2.1標(biāo)準(zhǔn)曲線和檢出限分析 ddPCR檢測梯度稀釋陽性對照質(zhì)粒的結(jié)果見圖1，線性范圍在1×105～1×100copies/μL且檢出限低至1 copy/μL(陽性質(zhì)粒稀釋法)。陽性對照質(zhì)粒濃度與ddPCR檢測結(jié)果濃度取對數(shù)作標(biāo)準(zhǔn)曲線，如圖2所示，線性方程為y=1.039 2x+0.099 5(y為質(zhì)粒濃度轉(zhuǎn)換為log10，x為檢測濃度轉(zhuǎn)換為log10)，R2值為0.999 5。

注：藍(lán)色點代表陽性信號；紅線代表陽性閾值判斷。

圖2 ddPCR檢測陽性對照質(zhì)粒標(biāo)準(zhǔn)曲線

2.2特異性分析 對已知為HBV陽性的臨床樣本進(jìn)行ddPCR檢測，結(jié)果均為陽性。同時對已知為HCV、HDV和HIV患者的臨床樣本進(jìn)行核酸提取逆轉(zhuǎn)錄后的ddPCR檢測，結(jié)果均為陰性，見圖3。

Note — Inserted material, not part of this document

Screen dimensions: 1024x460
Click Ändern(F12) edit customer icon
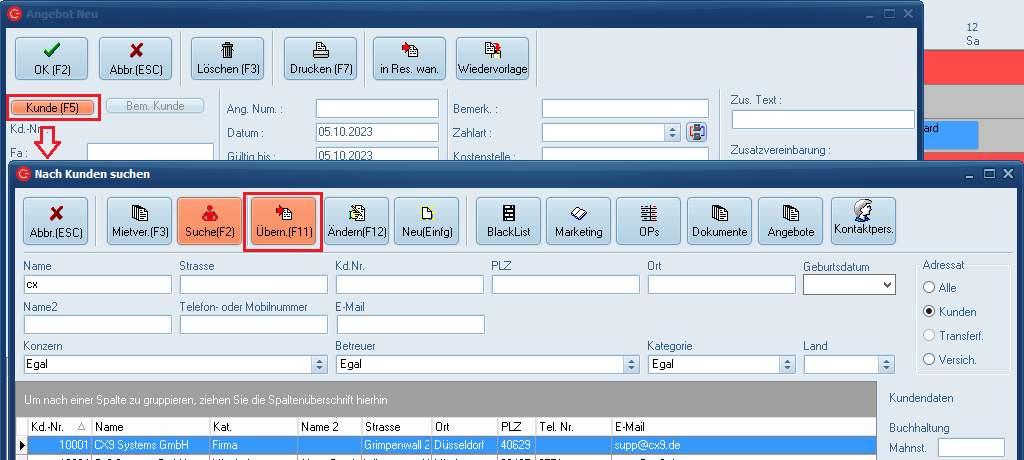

2.3重復(fù)性分析 對低拷貝數(shù)的HBV陽性對照質(zhì)粒1×102、1×101、1×100copies/μL進(jìn)行ddPCR重復(fù)性檢測，結(jié)果見表1，計算各自CV值分別為18.8%、9.9%、9.7%。

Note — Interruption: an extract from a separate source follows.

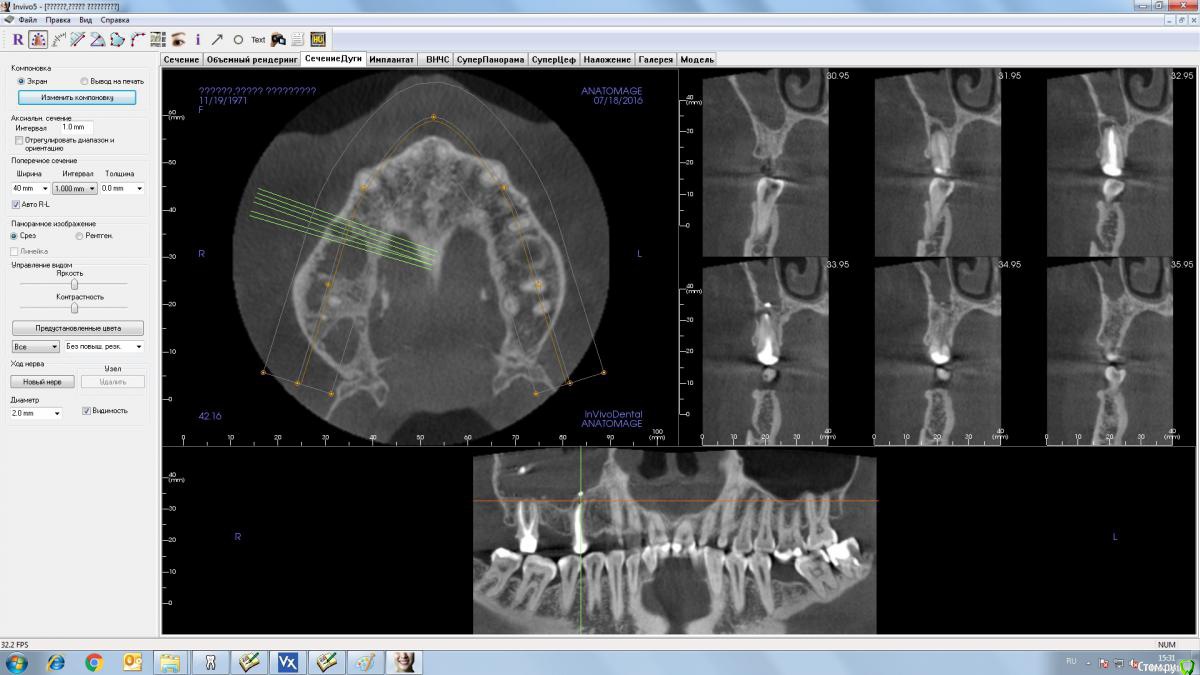
Task: Choose the Text annotation tool
Action: [258, 40]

注：藍(lán)色點代表陽性信號；紅線代表陽性閾值判斷。

表1 低拷貝數(shù)HBV陽性對照質(zhì)粒重復(fù)性試驗結(jié)果

2.4乙型肝炎低病毒血癥患者HBV DNA臨床樣本的檢測 采用ddPCR法對納入研究的19例乙型肝炎低病毒血癥患者的臨床樣本進(jìn)行絕對定量檢測，結(jié)果見圖4。在低于qRT-PCR檢測下限乙型肝炎低病毒血癥患者血漿中均檢測出一定量的HBV DNA，若以上述檢出限結(jié)果1 copy/μL為臨界值，19例乙型肝炎低病毒血癥患者HBV DNA陽性13例，檢出率為68.42%。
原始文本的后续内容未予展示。